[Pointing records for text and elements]
━━━━━━━━

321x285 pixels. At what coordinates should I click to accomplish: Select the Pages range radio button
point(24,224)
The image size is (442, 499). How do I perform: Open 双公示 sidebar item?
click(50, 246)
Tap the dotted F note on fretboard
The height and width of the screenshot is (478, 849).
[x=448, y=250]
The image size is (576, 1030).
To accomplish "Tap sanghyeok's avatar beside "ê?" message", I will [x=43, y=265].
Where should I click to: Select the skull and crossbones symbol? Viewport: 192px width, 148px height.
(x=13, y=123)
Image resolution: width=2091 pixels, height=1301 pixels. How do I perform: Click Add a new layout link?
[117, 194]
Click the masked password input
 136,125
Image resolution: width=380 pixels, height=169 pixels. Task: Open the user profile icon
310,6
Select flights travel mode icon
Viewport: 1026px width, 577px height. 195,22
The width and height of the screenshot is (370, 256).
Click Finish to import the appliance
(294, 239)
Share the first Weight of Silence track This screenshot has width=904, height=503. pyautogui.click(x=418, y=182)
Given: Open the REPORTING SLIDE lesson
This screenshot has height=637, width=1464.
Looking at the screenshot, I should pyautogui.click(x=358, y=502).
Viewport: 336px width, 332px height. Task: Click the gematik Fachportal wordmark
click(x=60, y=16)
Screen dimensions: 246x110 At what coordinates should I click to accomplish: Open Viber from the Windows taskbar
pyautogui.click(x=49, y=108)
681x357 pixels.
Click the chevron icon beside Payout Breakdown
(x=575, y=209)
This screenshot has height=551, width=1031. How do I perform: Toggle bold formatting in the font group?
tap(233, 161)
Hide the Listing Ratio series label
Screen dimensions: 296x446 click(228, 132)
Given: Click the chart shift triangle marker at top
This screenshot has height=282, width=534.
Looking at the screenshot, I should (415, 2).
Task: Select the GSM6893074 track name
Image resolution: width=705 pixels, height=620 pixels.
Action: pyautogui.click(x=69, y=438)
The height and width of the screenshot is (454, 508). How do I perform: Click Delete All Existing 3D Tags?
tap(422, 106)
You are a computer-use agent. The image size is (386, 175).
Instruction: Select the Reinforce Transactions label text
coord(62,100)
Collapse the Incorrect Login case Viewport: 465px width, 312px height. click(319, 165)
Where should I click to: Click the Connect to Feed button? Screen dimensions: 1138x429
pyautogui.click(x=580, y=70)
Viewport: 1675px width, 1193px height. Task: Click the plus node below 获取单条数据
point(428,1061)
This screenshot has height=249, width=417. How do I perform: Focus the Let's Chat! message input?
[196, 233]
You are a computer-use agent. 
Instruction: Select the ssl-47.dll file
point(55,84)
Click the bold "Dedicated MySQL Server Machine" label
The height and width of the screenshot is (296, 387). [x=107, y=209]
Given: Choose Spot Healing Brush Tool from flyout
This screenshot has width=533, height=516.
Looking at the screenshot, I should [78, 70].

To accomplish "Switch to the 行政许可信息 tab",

━━━━━━━━

Please count the lines in the items above that contain the string "from", treating uppercase and lowercase as different. Give only the number.

2